Using a procedureless intragastric balloon (PIGB) as a first-line treatment for obesity is cost effective as either a standalone intervention or a bridge to bariatric surgery, according to a new simulation model study published in PLOS One.
PIGB boasts a noninvasive delivery mechanism in the form of a swallowable capsule. Upon reaching the stomach, the capsule is filled with fluid via a catheter. The clinician uses x-ray or fluoroscopy to confirm correct positioning of the balloon. After 4 months, the balloon’s release valve opens to drain the fluid, and the balloon is excreted naturally. If presented with a major complication, clinicians can typically remove PIGB endoscopically. This not only translates into much lower costs than bariatric surgery but also fewer adverse events.
The available evidence surrounding PIGB’s relative efficacy is less clear. Prior studies have shown that PIGB produces an average weight loss of 14.2% after a single, 4-month treatment episode, compared with 32% after bariatric surgery. When compared against other intragastric balloon devices, however, PIGB has been shown to lead to comparable or superior levels of weight loss. There is also limited evidence about PIGB’s long-term efficacy, but some data suggest that weight lost is generally regained after removal of the balloon.
To date, though, there had been no analysis of whether PIBG’s proposed advantages would make it more cost effective when measured against the superior outcomes of commonly performed bariatric surgeries.
Assessing the Cost of PIGB
Researchers compared the cost-effectiveness of six regimens: PIGB; standalone gastric bypass or sleeve gastrectomy; PIGB as a bridge to gastric bypass or sleeve gastrectomy; and no treatment. The specific PIGB device the investigators assessed was the Elipse balloon (Allurion Technologies), which is approved in Europe, Asia, and Latin America, and is in the premarket approval process in the United States.
They then applied an individual patient-level Markov microsimulation model to compare these separate regimens in terms of costs and quality-adjusted life years (QALYs). The simulation incorporated data from 10,000 adults aged 18-64 with body mass index (BMI) ≥ 35, of which 44% had a BMI ≥ 40. The model assumed patients initially underwent treatment with PIGB, gastric bypass, or sleeve gastrectomy. Based on the predicted weight loss resulting from that intervention, the model then estimated how PIGB-only, gastric bypass–only, and sleeve gastrectomy–only patients transitioned to a new health state, ranging from no obesity to death. It also incorporated a hybrid strategy in which patients underwent bariatric surgery if their BMI was still ≥ 35. The researchers modeled complications in all groups as chance events, with a probability of occurrence based on BMI state.

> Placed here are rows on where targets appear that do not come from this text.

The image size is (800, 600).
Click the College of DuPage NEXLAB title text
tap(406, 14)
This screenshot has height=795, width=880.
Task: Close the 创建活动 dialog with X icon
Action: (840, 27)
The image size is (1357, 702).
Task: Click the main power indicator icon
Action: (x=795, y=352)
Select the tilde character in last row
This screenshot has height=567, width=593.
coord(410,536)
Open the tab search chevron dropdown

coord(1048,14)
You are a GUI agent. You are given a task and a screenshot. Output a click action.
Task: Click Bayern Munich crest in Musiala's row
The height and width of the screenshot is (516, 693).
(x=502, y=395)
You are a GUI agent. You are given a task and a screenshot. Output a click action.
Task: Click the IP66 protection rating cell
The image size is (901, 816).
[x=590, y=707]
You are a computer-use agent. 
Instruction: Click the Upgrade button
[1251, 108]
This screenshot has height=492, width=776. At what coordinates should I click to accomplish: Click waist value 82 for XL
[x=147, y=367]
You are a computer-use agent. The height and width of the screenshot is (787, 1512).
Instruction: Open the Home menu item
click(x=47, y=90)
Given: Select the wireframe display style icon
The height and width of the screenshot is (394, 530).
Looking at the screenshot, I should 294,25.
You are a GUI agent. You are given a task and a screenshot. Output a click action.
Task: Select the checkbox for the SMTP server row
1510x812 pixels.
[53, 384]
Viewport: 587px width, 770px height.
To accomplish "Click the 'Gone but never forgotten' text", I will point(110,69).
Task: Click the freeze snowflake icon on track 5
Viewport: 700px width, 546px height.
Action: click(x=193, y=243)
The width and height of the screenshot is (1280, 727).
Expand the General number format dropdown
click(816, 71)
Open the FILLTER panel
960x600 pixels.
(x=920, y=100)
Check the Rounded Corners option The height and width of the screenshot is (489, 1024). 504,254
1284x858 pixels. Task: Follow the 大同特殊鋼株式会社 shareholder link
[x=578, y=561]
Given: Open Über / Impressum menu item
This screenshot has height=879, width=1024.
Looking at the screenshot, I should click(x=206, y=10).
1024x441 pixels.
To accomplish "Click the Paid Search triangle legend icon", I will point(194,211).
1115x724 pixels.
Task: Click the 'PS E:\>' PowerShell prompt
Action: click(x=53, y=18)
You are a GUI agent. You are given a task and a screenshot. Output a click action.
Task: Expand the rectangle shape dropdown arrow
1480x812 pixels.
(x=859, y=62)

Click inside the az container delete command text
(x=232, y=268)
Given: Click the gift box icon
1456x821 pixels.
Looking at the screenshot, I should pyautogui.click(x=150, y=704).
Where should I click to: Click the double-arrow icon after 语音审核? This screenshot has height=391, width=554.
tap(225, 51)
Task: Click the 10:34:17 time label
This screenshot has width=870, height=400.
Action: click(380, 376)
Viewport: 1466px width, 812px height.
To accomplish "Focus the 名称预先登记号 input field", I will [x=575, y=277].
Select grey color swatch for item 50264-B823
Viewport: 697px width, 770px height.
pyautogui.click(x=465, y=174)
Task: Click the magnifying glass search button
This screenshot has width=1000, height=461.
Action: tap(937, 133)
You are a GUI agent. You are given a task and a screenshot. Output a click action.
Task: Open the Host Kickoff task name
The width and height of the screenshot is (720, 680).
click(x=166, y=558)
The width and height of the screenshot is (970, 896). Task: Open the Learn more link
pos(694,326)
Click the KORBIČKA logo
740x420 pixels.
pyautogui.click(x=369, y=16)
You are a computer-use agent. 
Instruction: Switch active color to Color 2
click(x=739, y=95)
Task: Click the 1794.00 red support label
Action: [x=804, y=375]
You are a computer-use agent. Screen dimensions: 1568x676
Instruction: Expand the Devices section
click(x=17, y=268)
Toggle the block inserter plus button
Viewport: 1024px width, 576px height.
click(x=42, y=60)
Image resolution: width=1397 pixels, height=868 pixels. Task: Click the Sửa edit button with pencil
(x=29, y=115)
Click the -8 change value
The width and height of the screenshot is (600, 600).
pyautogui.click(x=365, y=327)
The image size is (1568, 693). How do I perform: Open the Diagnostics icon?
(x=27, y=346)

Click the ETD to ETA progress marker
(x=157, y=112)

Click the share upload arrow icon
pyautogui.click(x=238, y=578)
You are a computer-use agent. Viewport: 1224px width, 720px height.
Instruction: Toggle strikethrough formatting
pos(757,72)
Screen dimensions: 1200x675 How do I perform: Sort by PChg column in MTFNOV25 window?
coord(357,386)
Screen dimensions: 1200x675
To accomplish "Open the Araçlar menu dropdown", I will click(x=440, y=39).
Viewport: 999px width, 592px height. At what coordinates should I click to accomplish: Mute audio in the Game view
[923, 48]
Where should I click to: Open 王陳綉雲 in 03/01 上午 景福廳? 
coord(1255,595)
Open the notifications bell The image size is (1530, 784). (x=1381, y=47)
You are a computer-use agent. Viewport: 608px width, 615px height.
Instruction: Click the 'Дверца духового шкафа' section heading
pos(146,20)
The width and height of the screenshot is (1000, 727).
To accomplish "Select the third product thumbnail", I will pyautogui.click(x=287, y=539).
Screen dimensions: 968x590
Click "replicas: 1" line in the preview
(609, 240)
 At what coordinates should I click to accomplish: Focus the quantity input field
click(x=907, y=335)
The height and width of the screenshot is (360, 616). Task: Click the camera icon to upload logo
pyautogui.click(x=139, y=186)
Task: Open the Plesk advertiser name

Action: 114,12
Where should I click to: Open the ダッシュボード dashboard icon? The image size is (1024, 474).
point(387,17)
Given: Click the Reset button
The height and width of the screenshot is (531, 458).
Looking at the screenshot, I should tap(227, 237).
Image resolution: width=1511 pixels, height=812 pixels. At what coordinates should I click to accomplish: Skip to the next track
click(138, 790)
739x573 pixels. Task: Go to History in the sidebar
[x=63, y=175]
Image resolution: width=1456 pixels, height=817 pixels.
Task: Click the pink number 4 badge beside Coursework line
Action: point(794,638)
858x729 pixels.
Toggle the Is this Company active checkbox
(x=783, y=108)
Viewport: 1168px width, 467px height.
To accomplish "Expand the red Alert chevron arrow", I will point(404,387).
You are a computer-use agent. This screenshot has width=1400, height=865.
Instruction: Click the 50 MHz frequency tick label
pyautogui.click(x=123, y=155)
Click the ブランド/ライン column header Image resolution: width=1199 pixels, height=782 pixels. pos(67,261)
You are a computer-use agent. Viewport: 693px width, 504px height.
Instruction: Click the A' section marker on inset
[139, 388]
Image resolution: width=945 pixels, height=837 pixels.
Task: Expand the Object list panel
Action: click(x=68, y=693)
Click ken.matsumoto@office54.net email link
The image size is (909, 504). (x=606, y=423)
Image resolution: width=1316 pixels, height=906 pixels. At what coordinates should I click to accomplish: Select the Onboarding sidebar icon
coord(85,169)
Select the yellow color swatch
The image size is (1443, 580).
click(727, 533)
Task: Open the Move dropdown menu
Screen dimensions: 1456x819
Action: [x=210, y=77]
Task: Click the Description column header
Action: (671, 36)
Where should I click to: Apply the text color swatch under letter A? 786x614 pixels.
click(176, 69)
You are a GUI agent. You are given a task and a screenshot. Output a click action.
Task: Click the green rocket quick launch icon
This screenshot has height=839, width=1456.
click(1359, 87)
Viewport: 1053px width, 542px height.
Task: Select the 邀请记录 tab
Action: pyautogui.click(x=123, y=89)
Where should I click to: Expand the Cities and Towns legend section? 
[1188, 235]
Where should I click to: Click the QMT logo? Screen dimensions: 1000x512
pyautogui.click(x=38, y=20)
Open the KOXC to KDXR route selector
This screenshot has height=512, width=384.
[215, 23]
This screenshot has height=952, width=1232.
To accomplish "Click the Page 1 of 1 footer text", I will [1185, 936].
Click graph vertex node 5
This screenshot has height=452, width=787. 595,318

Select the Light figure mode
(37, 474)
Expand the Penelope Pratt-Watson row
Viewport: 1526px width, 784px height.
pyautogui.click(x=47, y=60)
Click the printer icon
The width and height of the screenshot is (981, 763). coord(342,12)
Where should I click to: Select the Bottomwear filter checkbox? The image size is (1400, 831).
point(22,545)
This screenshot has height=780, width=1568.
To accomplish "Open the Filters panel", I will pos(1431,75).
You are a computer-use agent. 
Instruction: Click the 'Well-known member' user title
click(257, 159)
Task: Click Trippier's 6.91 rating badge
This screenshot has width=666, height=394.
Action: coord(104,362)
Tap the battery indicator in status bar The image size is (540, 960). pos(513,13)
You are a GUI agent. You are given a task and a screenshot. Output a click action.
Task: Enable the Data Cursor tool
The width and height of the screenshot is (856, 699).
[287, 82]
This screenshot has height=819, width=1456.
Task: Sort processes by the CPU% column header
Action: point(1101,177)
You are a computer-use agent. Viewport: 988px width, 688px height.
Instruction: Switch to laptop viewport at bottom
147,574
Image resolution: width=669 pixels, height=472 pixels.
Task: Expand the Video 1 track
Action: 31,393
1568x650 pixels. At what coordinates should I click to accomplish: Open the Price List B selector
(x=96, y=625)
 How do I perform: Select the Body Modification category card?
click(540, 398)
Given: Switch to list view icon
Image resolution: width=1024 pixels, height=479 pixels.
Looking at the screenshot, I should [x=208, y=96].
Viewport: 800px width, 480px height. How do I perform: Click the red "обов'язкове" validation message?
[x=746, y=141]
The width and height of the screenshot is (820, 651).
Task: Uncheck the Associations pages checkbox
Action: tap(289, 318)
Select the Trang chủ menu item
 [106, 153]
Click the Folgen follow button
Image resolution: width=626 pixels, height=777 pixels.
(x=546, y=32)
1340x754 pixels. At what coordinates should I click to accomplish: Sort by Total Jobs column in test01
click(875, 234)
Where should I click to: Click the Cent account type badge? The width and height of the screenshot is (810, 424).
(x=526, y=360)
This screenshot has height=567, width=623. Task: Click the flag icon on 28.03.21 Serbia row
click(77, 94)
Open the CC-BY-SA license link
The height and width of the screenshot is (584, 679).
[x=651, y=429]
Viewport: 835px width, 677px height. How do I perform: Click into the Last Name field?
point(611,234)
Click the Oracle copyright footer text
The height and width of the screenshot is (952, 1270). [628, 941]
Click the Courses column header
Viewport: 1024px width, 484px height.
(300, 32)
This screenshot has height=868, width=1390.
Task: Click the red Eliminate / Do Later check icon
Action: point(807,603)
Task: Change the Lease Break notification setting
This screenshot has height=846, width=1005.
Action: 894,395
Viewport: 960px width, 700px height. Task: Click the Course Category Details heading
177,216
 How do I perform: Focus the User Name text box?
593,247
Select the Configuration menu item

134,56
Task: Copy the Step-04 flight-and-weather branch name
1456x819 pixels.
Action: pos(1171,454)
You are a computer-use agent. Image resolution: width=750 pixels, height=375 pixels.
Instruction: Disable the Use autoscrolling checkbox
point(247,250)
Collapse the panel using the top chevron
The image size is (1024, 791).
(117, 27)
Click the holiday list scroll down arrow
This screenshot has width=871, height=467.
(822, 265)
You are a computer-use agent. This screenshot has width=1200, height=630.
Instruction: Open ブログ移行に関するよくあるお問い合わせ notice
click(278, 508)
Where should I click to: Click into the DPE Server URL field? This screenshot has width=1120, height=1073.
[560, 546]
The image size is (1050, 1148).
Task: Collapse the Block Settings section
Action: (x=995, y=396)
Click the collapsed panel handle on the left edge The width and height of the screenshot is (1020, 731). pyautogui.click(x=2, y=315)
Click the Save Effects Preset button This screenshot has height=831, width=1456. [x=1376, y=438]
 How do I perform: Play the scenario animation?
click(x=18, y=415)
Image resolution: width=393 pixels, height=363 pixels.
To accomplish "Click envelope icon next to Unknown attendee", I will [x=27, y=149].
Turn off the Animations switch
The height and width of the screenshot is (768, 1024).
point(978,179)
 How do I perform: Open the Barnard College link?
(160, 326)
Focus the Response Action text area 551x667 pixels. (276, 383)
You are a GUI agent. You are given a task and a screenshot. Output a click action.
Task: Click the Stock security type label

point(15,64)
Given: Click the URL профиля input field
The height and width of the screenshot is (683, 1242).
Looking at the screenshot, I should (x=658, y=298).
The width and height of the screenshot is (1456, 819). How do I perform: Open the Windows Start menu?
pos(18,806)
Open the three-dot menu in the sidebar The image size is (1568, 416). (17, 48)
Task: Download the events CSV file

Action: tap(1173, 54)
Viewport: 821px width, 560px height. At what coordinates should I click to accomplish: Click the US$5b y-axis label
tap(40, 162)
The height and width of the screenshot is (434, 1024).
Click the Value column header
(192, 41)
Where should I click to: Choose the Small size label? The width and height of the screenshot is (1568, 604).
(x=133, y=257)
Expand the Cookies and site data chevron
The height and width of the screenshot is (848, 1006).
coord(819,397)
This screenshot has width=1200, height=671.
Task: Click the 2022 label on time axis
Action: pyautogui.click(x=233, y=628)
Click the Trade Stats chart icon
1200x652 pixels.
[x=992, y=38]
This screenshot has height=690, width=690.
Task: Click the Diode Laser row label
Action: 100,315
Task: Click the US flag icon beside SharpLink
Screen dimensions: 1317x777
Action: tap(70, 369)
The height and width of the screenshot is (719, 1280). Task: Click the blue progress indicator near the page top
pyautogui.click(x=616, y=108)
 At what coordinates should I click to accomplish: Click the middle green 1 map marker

The model determined that the most cost-effective approach was using PIGB as a bridge to sleeve gastrectomy, which had an incremental cost-effectiveness ratio (ICER) of $3,781 per QALY. PIGB alone was not cost effective versus bariatric surgery, but it did outperform no treatment (ICER, $21,711 per QALY).
The study investigators noted that there was a counterintuitive aspect to finding that PIGB was most cost effective when used as a bridge to surgery.
“Contrary to expectations that an add-on treatment to already expensive bariatric surgery would further increase health care costs, our results show that using PIGB as an add-on treatment reduces total costs and improves health outcomes, compared with bariatric surgery alone,” they wrote. “Consequently, as decision-makers look for ways to curb rising health care costs, it will be worthwhile to consider incorporating PIGB prior to bariatric surgery within the clinical care pathway.”
They also noted that initial PIGB may help patients achieve a lower BMI following surgery.
An Appealing Option
“This technique is very appealing to a lot of patients because you don’t need sedation, you can do it fairly quickly, and the risks and complications of endoscopy or surgery aren’t there with the procedureless balloon, at least on implantation,” said Reem Sharaiha, MD, associate professor of medicine and director of Bariatric & Metabolic Endoscopy at Weill Cornell Medicine, when asked to comment on the study’s results. “I believe that you need to offer a lot of options to tackle obesity as an epidemic and to give patients multiple treatment options, because it’s not going to be a one and done. It’s going to be multiple procedures in their lifetime.”
Sharaiha added that PIGB’s noninvasive qualities may make it a viable option for addressing a notable gap in obesity treatment; only about 2% of individuals who would qualify for surgery actually do so each year.
“A lot of people are reluctant to undergo it because of the fear of complications or the fear of invasiveness. They do not want to be off work for many weeks,” she said. “Many people come to see me and say, ‘I don’t want to tell anyone that I’ve had it done.’ Or, ‘I don’t want any scars.’ So, a lot of these [factors] come into play as well.”
Sharaiha is a consultant for Boston Scientific and has participated in trials conducted to seek Food and Drug Administration approval for the Elipse device.